Tourism is a large factor in Alaska. According to the Fairbanks Daily News-Miner in the article "Senator Mark Begich promotes Alaska tourism," tourism brings in about $2 billion for Alaska each year. In the Summer I work in Valdez as a crew member for a wildlife and glacier cruise company. I have been working for the same company for the past 5 years, so the impact tourism has had on my employed life is quite large. The article discusses that with the economic decline, tourism is suffering a slide of it's own. To help resolve the problem, according to the article, Senator Mark Begich has introduced a bill. Within the article it is stated that "The Travel Regional Investment Partnership Act would allow the Department of Commerce to create a competitive matching grant program that would award marketing money to hot spots such as resorts and parks." This is good news for hot spots within Alaska, but what about smaller rural areas that still depend on tourism, but are not popular enough to meet the bill's standards?
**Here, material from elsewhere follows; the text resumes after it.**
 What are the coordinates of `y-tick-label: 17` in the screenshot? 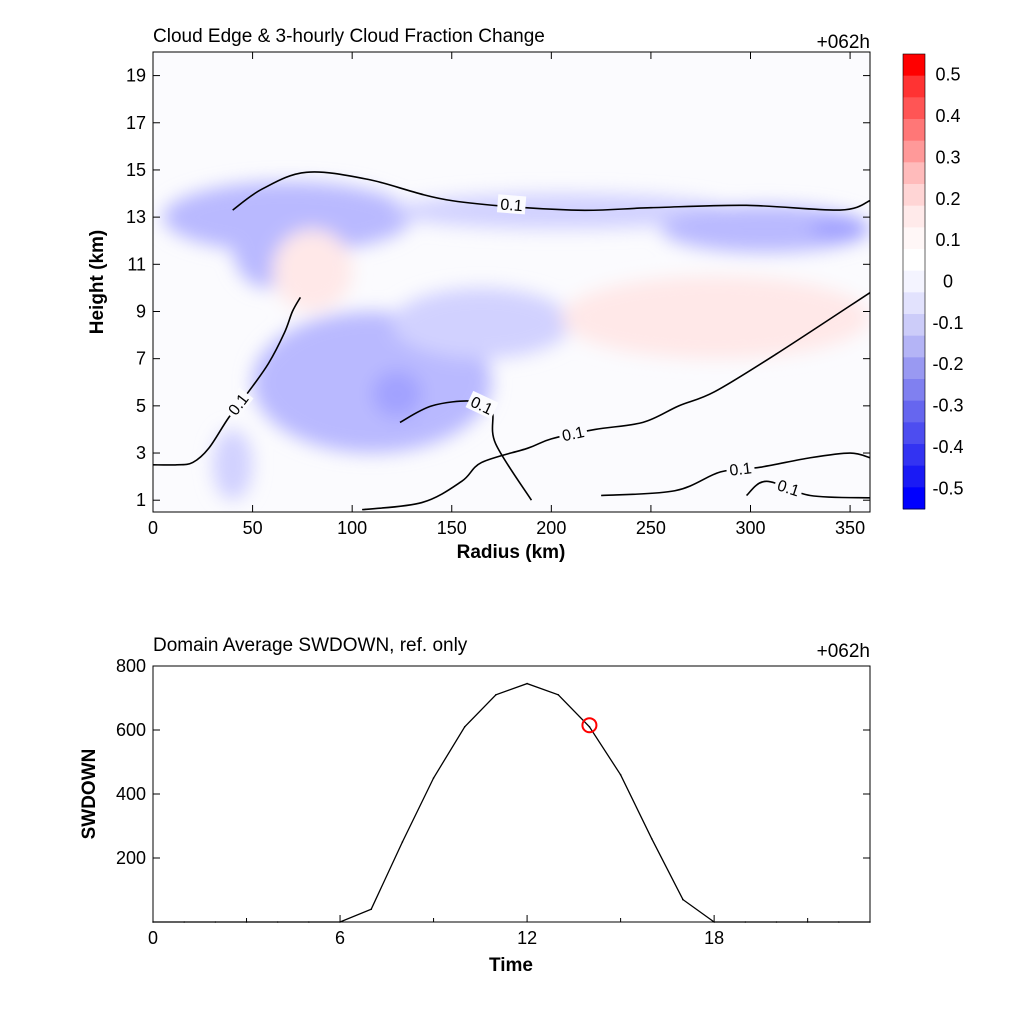 It's located at (136, 123).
I do think this is a step forward, but I still believe more needs to be done in order to maintain a solid tourism structure throughout all of Alaska.
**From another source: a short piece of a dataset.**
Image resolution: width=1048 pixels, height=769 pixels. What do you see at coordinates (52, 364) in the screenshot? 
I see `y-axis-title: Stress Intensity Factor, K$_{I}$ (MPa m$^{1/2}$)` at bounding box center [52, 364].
Although it might be vague in the ways that it applies, I think that the conflict theory could be a factor in the decline of tourism. Tourism is competitive in that it usually consists of companies that offer the same or similar services. For example, there is much competition in the cruise industry. In Prince William Sound alone, there over five companies that offer glacier and wildlife tours within the three larger communities (Valdez, Cordova, and Whittier), and this does not even include the gargantuan cruise companies that enter the area (i.e. princess tours, and holland america). With the money given to the areas considered hot spots, I believe the less successful areas will begin to fall at the hands of those companies that do receive money from the Travel Regional Investment Partnership Act.